== Directions for this task ==
Look through the listing below for the string "computer". Show each line where it occurs.

== Data for review ==

··········

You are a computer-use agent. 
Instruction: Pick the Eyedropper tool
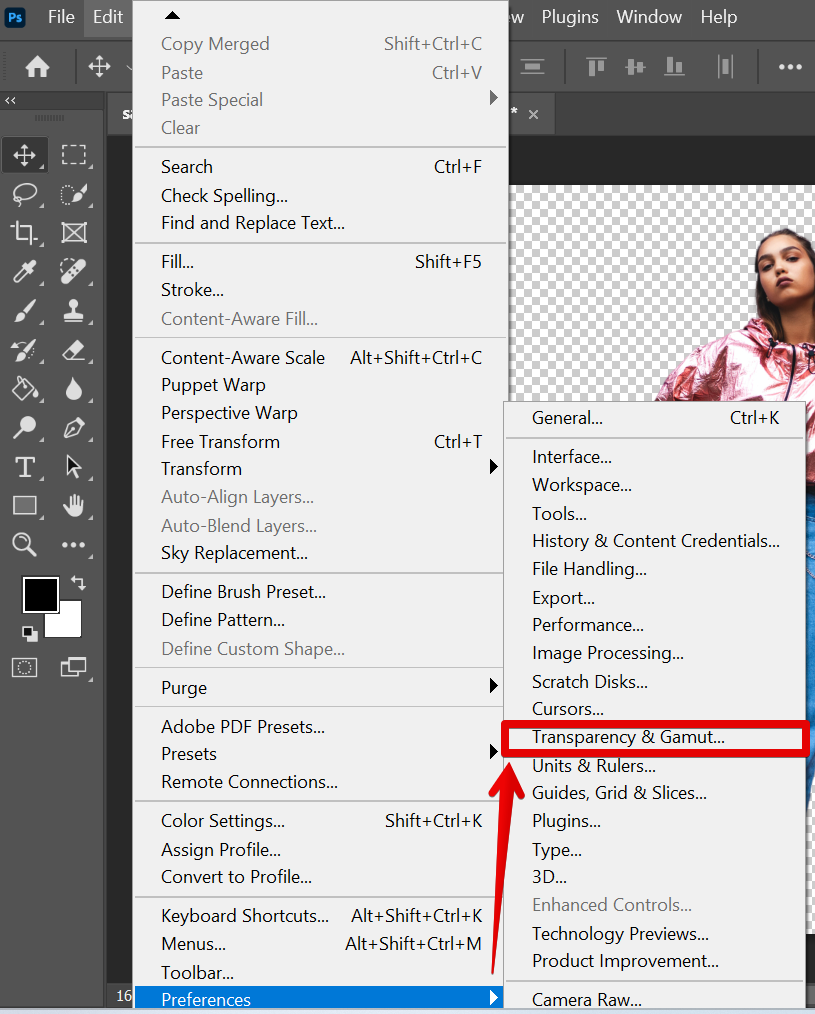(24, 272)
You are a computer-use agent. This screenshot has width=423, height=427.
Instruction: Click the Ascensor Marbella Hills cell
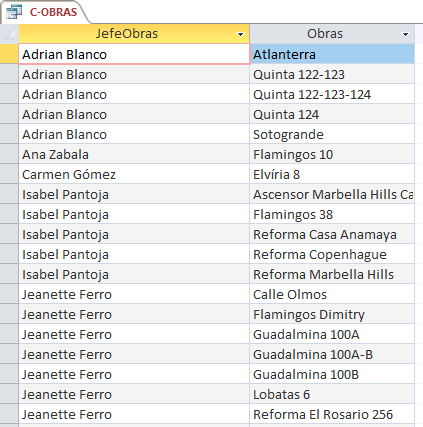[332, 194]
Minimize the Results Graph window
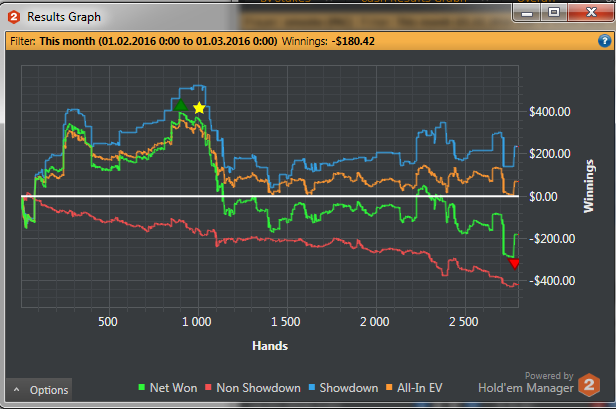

··········

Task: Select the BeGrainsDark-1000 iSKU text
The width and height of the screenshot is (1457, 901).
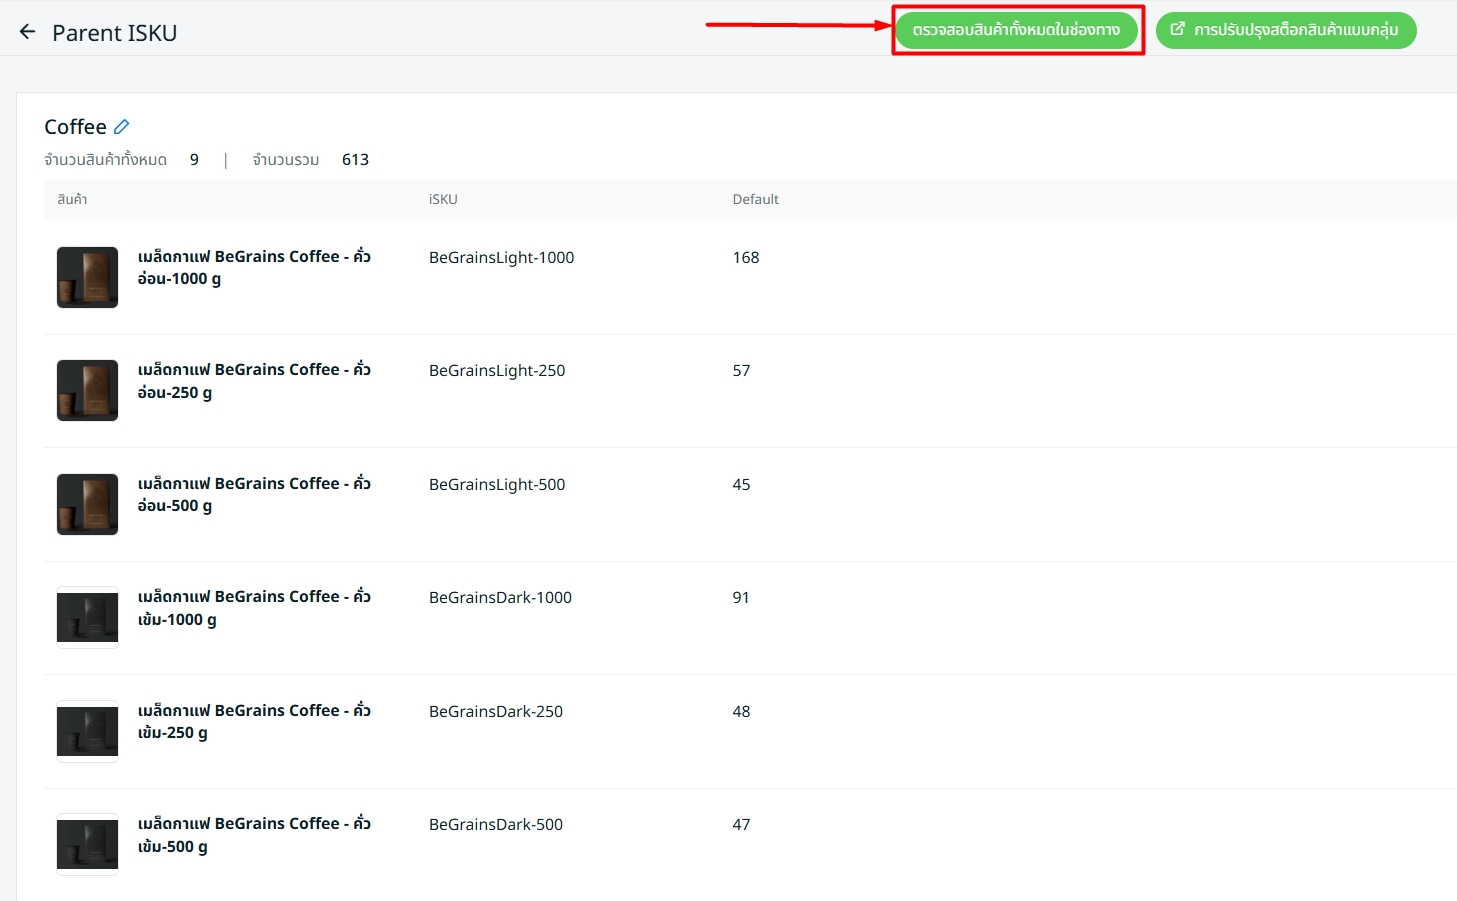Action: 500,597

··········

== Worked solution ==
You are a computer-use agent. 
You are a computer-use agent. This screenshot has width=423, height=427.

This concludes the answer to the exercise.